On the other hand, it emerged that some discrepant gene expression patterns between those previously known in IPAH and our model. Four pathways were identified as those altered alone in IPAH which comprised up-regulations of the Wnt/planar cell polarity (PCP) signaling pathway [27], the Ras homolog (Rho)/Rho- Associated Coiled-Coil-Forming Protein Kinase (ROCK) pathway [26, 27], and the hypoxia response pathway [23, 24], and down-regulations of the transforming growth factor beta (TGFB) signaling pathway [16]. Both PDGF signaling pathway [25] and VEGF signaling pathway [15, 26] were found as those up-regulated in IPAH and down-regulated in this model. Interestingly, not detected was a pathway showing the reverse pattern.

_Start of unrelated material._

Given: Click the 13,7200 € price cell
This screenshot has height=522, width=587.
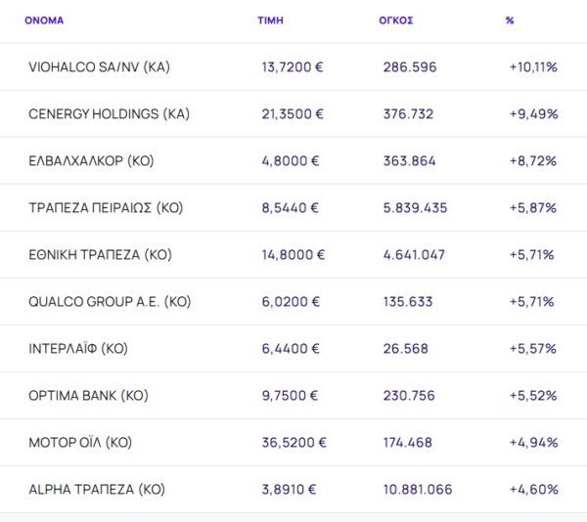Looking at the screenshot, I should [x=293, y=67].
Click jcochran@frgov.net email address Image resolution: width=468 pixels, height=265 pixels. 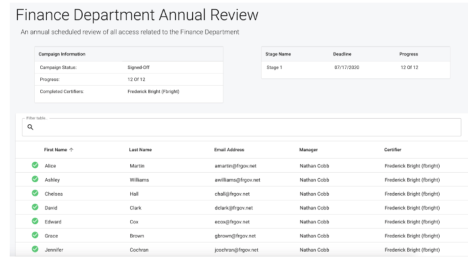pos(236,250)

Among these various pathways, we would focus on the Wnt/PCP pathway as the essential pathway of pathogenesis in IPAH because this pathway is presently known to be in the upper levels of hierarchical pathways regulating other related pathways [12‐14]. Laumanns et al. reported that microarray analysis of lung tissue from patients with IPAH demonstrated the contribution of this pathway to the pathogenesis of IPAH [27]. It has been reported Wnt family of signaling proteins is essential for organ development in general, and lung morphogenesis in particular [44]. Especially, the PCP pathway signals through activation of the Rho/ROCK signaling pathway are implicated in cytoskeletal organization and epithelial cell polarity. In addition, this pathway has been shown to be required for normal lung development, and reports are beginning to emerge of links between PCP pathways and lung disease [45]. Besides IPAH, PCP gene expression changes were observed within isolated pulmonary vasculature in patients with pulmonary fibrosis. Studies of patients with IPAH have shown significant up-regulation of PCP signaling [27] and down-regulation of TGFB signaling [16]. Investigations have also shown inhibition of canonical Wnt signaling by PCP ligands [45], crosstalk between canonical Wnt signaling and TGFB signaling [46], and recruitment of both canonical and non-canonical Wnt pathways are required in BMP2 mediated angiogenesis in human pulmonary artery endothelial cells [47]. A part of results from the present study, no change of pathways around this system can support that altered interaction between the canonical Wnt pathway and the TGFB signaling pathway play an essential role for human disease and further clarification is expected of the role of the PCP pathway in the pathogenesis of IPAH. On the other hand, some previous reports conducted human disease reported the Rho/ROCK signaling pathway is also activated, but it is known that many other stimuli can activate this system [48]. An activation of this pathway may conduct to smooth muscle cell proliferation in pulmonary artery [49], we wish to understand this event as secondary episode to alteration in PCP signaling pathways.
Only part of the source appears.